• **Excerpt provided**
· · · · ·
Item 4 of the Schedule 13D is hereby amended by adding the following at
the end thereof:
On September 28, 2001, AT&T entered into an Asset Purchase Agreement
(the "Asset Purchase Agreement") with Excite@Home and certain subsidiaries of
Excite @Home, pursuant to which AT&T agreed to purchase essentially all of
Excite@Home's broadband internet access businesses assets for a purchaser
price of $307 million in cash (the "Asset Purchase"). The Asset Purchase
and the related transactions contemplated by the Asset Purchase Agreement are
subject to the terms and conditions set forth in the Asset Purchase
Agreement. The Asset Purchase and the Asset Purchase Agreement were approved
by unanimous vote of the directors of Excite@Home who are not affiliated with
AT&T.
Also on September 28, 2001, Excite@Home announced that it and certain of
its subsidiaries had filed voluntary petitions for reorganization relief under
Chapter 11 of the United States Bankruptcy Code and were seeking approval of the
Asset Purchase and the related transactions contemplated by the Asset Purchase
Agreement in accordance with Section 363 of Chapter 11 of the United States
Bankruptcy Code. Completion of the Asset Purchase and such related transactions
is subject to the emergence of higher and better offers from third parties
satisfaction of certain conditions, including the timely approval of the
bankruptcy court.
Page 2 of 6
The Asset Purchase Agreement and the transactions contemplated thereby
could result in some or all of the events referred in items (ii), (iii),
(iv), (vi) or (x) listed below. In addition, Excite@Home's bankruptcy filing
could result in the event referred to in item (viii) listed below. Except as
set forth herein, neither AT&T nor, to the best of its knowledge, any of its
executive officers, directors or controlling persons has any current plan or
proposal which relates to or would result in:
(i) any acquisition by any person of additional securities of the
Issuer, or any disposition of securities of the Issuer,
(ii) any extraordinary corporate transaction, such as a merger,
reorganization or liquidation, involving the Issuer or any of its
subsidiaries;
(iii) any sale or transfer of a material amount of assets of the Issuer
or any of its subsidiaries;
(iv) any change in the present board of directors or management of the
issuer, including any plans or proposals to change the number or
term of directors or to fill any existing vacancies on the board;
(v) any material change in the present capitalization or dividend policy
of the Issuer;
(vi) any other material change in the Issuer's business or corporate
structure;
(vii) any changes in the Issuer's charter, by-laws, or other
instruments corresponding thereto or other actions which may impede
the acquisition of control of the Issuer by any person;
(viii) any delisting from a national securities exchange or any loss of
authorization for quotation in an inter-dealer quotation system of a
registered national securities association of a class of securities
of the Issuer;
(ix) any termination of registration pursuant to section 12(g)(4) of the
Securities Exchange Act of 1934, as amended, of a class of equity
securities of the Issuer; or
(x) any action similar to any of those enumerated above.
· · · · ·
• **Raw data**
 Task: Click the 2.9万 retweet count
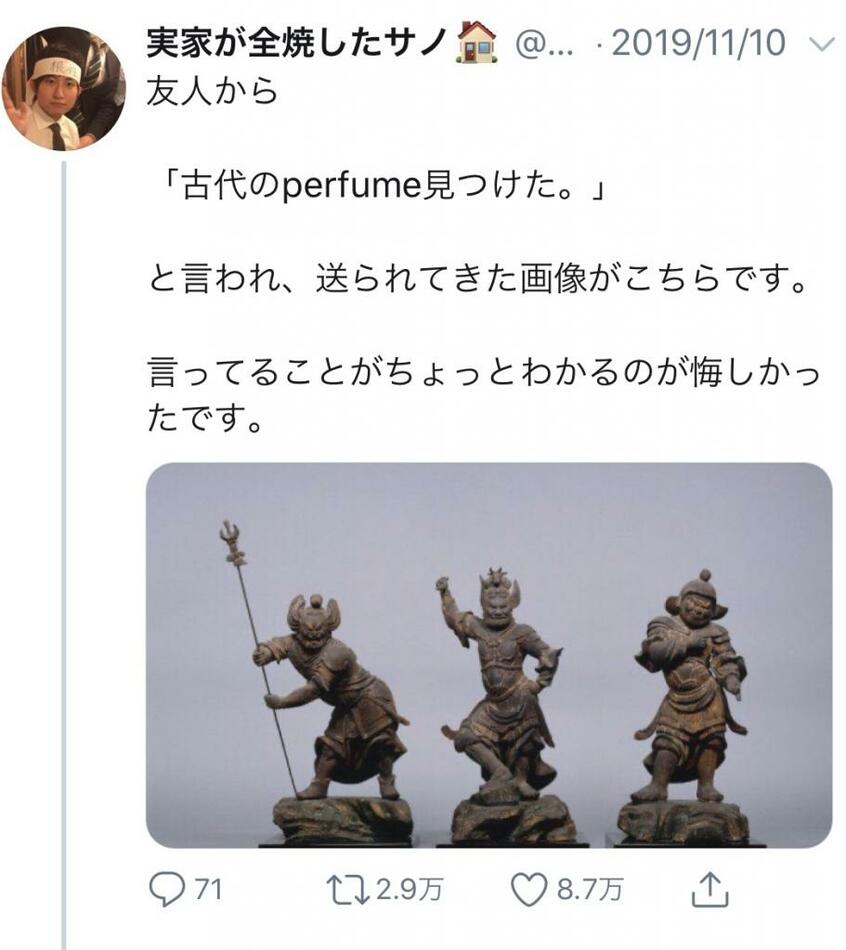point(409,890)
· · · · ·
• **What is required**
What comes next in the Schedule 13D amendment on AT&T's agreement to buy Excite@Home's broadband assets? Write the continuation from the point where that filing excerpt stops.

• **Answer**
Notwithstanding the foregoing, AT&T may determine to change its investment
intent with respect to the Issuer at any time in the future, and reserves its
right to exercise certain rights that it has, under certain conditions,
to terminate and not complete the Asset Purchase. In reaching any conclusion
as to its future course of action, AT&T will take into consideration various
factors, such as the Issuer's business and prospects, other developments
concerning the Issuer, other business opportunities available to AT&T,
developments with respect to the business of AT&T, and general economic and
stock market conditions, including, but not limited to, the market price of
the Common Stock of the Issuer. AT&T reserves the right, based on all
relevant factors, to acquire additional
Page 3 of 6
shares of the Common Stock of the Issuer in the open market, in privately
negotiated transactions or from the Issuer, including pursuant to the exercise
of preemptive rights under the Stockholders' Agreement, to dispose of all or a
portion of its holdings of shares of the Common Stock of the Issuer, or to
change its intention with respect to any or all of the matters referred to in
the list above.
ITEM 6. CONTRACTS, ARRANGEMENTS, UNDERSTANDINGS OR RELATIONSHIPS WITH
RESPECT TO SECURITIES OF THE ISSUER.
The response to Item 4 is repeated and incorporated herein by
reference.
ITEM 7. MATERIAL TO BE FILED AS EXHIBITS.
1. Press Release, dated September 28, 2001.
Page 4 of 6
SIGNATURES
After reasonable inquiry and to the best of my knowledge and belief, I
certify that the information set forth in this statement is true, complete
and correct.
Dated: October 1, 2001
AT&T CORP.
By: /s/ Steven Garfinkel
----------------------------------
Name: Steven Garfinkel
Title: Assistant Secretary
Page 5 of 6
INDEX OF EXHIBITS
-----------------
1. Press Release, dated September 28, 2001.
Page 6 of 6
EX-99.10 12B1 PLAN
3
october1pressrel.txt
PRESS RELEASE
[AT&T logo]
News Release
--------------------------------------------------------------------------------
For more information, contact:
Eileen M. Connolly
908-221-6731
June Rochford
908-221-8165
FOR RELEASE FRIDAY, SEPTEMBER 28, 2001
--------------------------------------
AT&T OFFERS TO PURCHASE EXCITE@HOME BROADBAND ACCESS BUSINESS
NEW YORK - AT&T today confirmed that it has signed a definitive agreement to
purchase essentially all of Excite@Home's broadband access business assets
for $307 million in cash. Separately today, Excite@Home announced it has
commenced a Chapter 11 case in the United States Bankruptcy Court, for the
Northern District of California (San Francisco).
AT&T remains committed to working with Excite@Home's management and the
bankruptcy court to provide uninterrupted high-speed cable Internet service
to existing Excite@Home customers, as well as continuing relationships with
other cable companies to ensure seamless service to their customers on the
@Home network. However, the asset purchase agreement remains subject to
higher and better offers.
If the asset sale is approved, the company also said it plans to build on the
assets it acquires to develop a more robust network while improving and
growing its broadband high-speed Internet access business for all cable
company subscribers.
The boards of directors of both AT&T and Excite@Home have approved the
asset-purchase agreement, which will be filed with the bankruptcy court and
the Securities & Exchange Commission. The transaction is subject to
bankruptcy court approval and certain other conditions. Subject to such
approval, the companies hope to close the transaction by early next year.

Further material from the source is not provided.